Data records:
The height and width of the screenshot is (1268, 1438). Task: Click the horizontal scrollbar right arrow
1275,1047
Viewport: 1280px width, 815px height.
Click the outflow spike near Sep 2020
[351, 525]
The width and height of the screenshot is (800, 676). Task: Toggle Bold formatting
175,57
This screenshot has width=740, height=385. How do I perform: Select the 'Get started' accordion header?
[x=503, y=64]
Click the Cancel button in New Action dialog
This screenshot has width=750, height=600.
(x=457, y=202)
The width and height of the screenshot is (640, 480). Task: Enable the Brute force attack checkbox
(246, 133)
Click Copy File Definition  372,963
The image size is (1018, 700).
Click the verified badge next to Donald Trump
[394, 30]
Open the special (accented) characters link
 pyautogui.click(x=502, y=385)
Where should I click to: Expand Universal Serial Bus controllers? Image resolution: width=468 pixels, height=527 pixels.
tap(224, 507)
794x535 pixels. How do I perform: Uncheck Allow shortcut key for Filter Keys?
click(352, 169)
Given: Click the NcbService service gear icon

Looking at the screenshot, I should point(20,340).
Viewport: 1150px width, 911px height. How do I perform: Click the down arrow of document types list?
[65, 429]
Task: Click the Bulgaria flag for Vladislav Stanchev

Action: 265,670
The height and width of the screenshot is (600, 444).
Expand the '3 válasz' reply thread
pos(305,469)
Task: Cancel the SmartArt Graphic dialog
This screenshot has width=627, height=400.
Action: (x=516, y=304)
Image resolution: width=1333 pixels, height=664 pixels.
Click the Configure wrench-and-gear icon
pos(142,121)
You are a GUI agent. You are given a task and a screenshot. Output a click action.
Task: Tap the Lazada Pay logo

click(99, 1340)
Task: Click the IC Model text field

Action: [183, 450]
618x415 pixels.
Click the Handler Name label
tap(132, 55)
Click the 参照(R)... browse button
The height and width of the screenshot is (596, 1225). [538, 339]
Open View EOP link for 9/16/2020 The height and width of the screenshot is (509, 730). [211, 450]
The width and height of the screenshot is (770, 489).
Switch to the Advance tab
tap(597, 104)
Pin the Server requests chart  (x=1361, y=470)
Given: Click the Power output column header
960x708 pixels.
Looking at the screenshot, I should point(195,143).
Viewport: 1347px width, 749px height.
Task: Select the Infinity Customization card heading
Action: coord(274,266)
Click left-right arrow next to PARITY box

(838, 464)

* [AIM OF THE EXERCISE] Look through the entries, and return every line that the word "Cancel" appears in.

* [EXERCISE OUTPUT]
Click the Cancel button in New Action dialog
Task: Cancel the SmartArt Graphic dialog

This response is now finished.